**RECORDS FOR THIS TASK**

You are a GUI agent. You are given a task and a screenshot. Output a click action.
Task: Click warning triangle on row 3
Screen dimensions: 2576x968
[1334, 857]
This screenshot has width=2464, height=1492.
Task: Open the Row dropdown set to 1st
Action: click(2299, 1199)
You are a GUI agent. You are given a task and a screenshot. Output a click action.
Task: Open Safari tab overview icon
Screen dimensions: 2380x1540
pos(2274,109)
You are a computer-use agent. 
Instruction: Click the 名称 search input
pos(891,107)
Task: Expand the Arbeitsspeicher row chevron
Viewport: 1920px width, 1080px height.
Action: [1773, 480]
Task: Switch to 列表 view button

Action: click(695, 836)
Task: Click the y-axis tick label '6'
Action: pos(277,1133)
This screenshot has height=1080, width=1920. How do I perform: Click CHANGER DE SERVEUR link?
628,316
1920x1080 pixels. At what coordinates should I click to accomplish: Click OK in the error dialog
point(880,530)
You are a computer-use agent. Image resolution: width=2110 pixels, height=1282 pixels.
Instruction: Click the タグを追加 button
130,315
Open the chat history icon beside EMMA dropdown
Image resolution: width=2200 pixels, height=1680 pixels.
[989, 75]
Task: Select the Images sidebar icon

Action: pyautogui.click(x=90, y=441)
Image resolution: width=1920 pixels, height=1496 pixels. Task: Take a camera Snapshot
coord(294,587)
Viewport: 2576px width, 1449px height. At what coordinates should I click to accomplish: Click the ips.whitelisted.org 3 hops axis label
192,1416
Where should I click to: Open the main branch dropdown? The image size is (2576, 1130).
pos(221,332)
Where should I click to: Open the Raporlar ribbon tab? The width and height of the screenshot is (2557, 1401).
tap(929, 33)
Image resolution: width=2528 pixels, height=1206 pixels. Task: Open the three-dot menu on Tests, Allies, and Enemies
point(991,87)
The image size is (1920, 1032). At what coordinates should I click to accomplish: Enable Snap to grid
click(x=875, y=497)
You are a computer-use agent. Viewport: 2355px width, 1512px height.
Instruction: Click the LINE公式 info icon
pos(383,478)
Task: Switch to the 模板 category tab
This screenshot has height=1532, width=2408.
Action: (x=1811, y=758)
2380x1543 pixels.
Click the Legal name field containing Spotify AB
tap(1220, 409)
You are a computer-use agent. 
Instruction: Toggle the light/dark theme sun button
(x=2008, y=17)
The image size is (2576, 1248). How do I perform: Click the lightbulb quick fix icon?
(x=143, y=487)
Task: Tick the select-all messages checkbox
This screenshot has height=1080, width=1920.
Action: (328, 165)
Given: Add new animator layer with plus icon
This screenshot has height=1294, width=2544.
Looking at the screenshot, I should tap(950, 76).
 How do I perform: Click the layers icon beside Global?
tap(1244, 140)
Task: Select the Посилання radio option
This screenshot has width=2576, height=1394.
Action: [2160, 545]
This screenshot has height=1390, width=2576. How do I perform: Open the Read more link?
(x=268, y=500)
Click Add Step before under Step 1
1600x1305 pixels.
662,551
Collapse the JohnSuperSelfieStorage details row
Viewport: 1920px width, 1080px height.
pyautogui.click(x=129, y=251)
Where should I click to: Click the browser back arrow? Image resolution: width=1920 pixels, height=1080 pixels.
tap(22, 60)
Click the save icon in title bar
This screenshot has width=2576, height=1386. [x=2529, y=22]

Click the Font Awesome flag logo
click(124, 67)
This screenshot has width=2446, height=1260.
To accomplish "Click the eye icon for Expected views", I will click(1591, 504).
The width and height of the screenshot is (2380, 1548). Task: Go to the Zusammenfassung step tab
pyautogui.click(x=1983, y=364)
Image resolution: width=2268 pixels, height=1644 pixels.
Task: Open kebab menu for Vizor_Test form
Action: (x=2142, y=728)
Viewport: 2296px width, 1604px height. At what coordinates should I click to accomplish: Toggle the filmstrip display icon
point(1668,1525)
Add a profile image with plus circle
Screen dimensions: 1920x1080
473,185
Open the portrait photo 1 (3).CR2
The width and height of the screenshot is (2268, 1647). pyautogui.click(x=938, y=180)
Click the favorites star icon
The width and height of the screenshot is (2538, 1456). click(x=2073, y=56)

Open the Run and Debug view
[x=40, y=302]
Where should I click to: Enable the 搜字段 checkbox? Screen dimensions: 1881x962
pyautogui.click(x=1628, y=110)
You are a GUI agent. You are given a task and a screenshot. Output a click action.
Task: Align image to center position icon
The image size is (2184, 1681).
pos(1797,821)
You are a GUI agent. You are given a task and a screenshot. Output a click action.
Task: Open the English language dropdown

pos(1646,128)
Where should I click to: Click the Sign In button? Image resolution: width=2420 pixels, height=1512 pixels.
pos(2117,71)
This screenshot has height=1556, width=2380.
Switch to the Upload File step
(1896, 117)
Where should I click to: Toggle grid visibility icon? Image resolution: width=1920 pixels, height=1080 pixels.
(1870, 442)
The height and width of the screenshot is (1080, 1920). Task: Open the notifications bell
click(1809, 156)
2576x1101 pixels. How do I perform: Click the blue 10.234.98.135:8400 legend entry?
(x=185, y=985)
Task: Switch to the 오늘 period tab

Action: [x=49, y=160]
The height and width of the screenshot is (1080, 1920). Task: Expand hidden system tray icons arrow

**AIM OF THE TASK**
In which lines of the material above does the string "computer" occur? Copy them all.

**SOLUTION TO THIS EXERCISE**
You are a computer-use agent. 
You are a computer-use agent. Image resolution: width=2110 pixels, height=1282 pixels.
You are a computer-use agent. Viewport: 2355px width, 1512px height.
You are a computer-use agent. 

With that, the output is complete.